Rollenklärung statt Rollenkonflikt
Der größte Schmerz entsteht oft dort, wo die Rollen verschwimmen: Wer sitzt gerade am Tisch? Der liebende Vater oder der kritische Chef? Die loyale Tochter oder die strategische Geschäftsführerin? Die systemische Arbeit hilft uns, diese Rollen sauber zu trennen. Das schafft eine enorme Erleichterung und bringt Professionalität in den Betrieb, ohne die Wärme in der Familie zu verlieren.
Das Unsichtbare sichtbar machen
Oft sind es unausgesprochenen Themen, die heute die Harmonie in der Zusammenarbeit blockieren. Mit Methoden wie dem digitalen Systembrett oder der Biografischen Arbeit machen wir diese unsichtbaren Dynamiken greifbar. Wenn wir sehen, wer wo im System steht, lösen sich Blockaden oft fast wie von selbst auf.

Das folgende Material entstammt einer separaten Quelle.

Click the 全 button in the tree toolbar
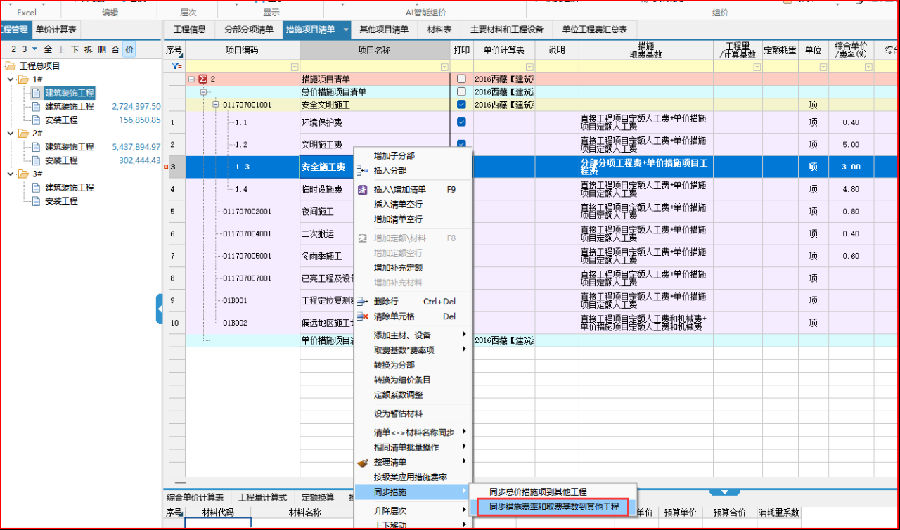The width and height of the screenshot is (900, 530). 49,48
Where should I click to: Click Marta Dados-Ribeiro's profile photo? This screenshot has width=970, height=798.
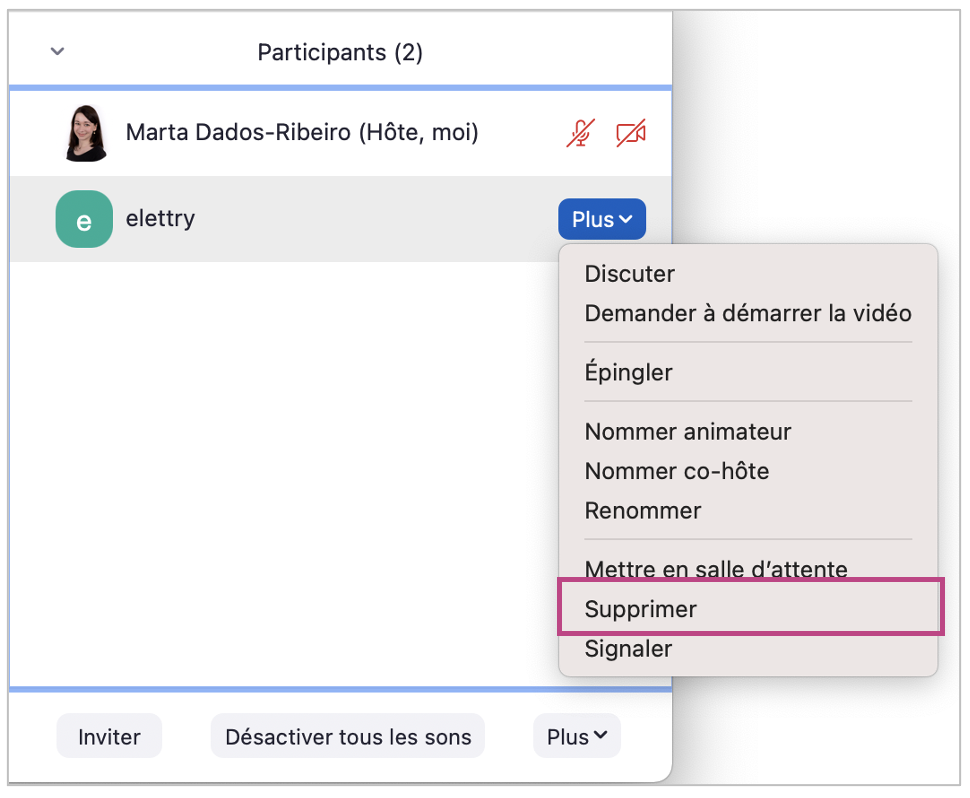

Die Wertschätzende Haltung
Systemik bedeutet auch, das zu würdigen, was da ist. Wir schauen nicht nur auf das, was „falsch“ läuft. Wir machen die Resourcen und Lösungen die bereits in dir stecken einfach nur sichtbar. Mein Ziel ist es, das Fundament zu stärken, damit du darauf dein eigenes Stockwerk bauen kannst.
Ich gebe dir die Klarheit die du brauchst, um euer Unternehmen souverän in die Zukunft zu führen!
"Als ich selbst in der Geschäftsleitung war und wir immer wieder in emotionale Konflikte gerieten, dachte ich oft, es läge an der Sturheit der anderen oder an meiner zu hohen Sensibilität. Erst durch die systemische Brille habe ich verstanden: Es lag an der Komlexität des Systems. Diese Erkenntnis war für mich der größte Befreiungsschlag. Genau diese Erleichterung möchte ich auch anderen ermöglichen."